Steinhauser KE, Voils CI, Bosworth H, Tulsky JA. What constitutes quality of family experience at the end of life? Perspectives from family members of patients who died in the hospital. Palliative & supportive care. 2015 Aug 1; 13(4):945-52.
Most palliative care efforts focus on assessing and improving the quality of life and quality of care for patients. Palliative care views the family as the unit of care; therefore, excellent comprehensive palliative care should also address the needs of the family and the caregiver(s). While the recent literature has offered detailed descriptions of caregiving needs in the home setting, it is crucial to describe the needs of family members who provide care for patients with advanced illness in an inpatient setting, where family members serve as the key intermediaries and decision makers.
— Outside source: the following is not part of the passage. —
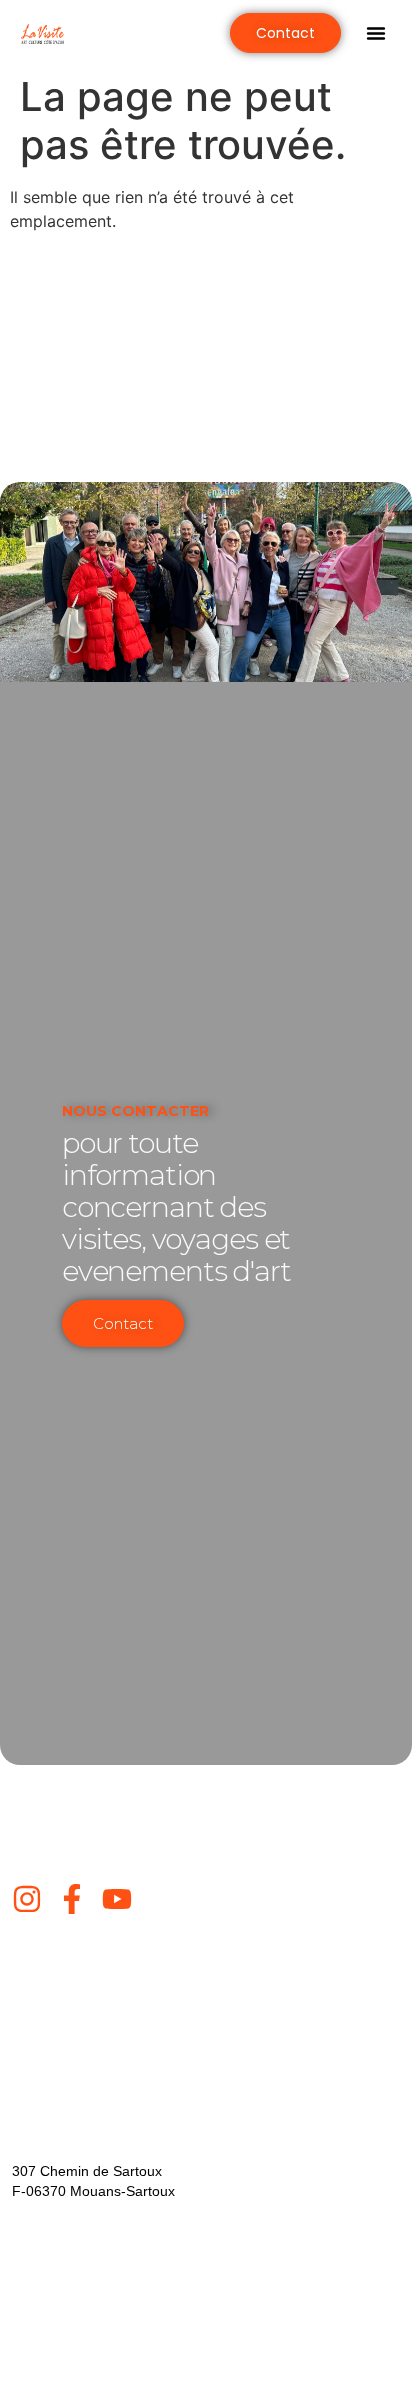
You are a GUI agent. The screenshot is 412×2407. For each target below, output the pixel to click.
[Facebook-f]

Therefore, we sought to define the relevant aspects of quality of experience for families of hospitalized patients.
We convened a series of focus groups to identify the domains important for the quality of experience of dying patients' family members. Participants included bereaved family members of patients who had died at a Veterans Administration (VA) or private academic medical center. We conducted four in-depth follow-up interviews to probe for additional details and validate our interpretation of the focus group findings.
Participants (n = 14) ranged in age from 46 to 83, with a mean of 62. All were female; 64% were Caucasian, 21% African American, and 14% did not report their ethnicity. Content analysis yielded 64 attributes of quality of family experience constituting eight domains: completion, symptom impact, decision making, preparation, relationship with healthcare providers, affirmation of the whole person, post-death care, and supportive services.
SIGNIFICANCE OF RESULTS:
Our data have implications for clinical guidance in assisting family members in the inpatient palliative setting, which often includes patient incapacity for communication and decision making. They suggest the importance of developing corresponding methods to assist families with the tasks involved with life completion, being prepared for a crisis and imminent death, and post-death care. Provider communications and relationships are central to the processes of meeting the clinical needs of family members. Our findings should inform the development of measures to assess family experience.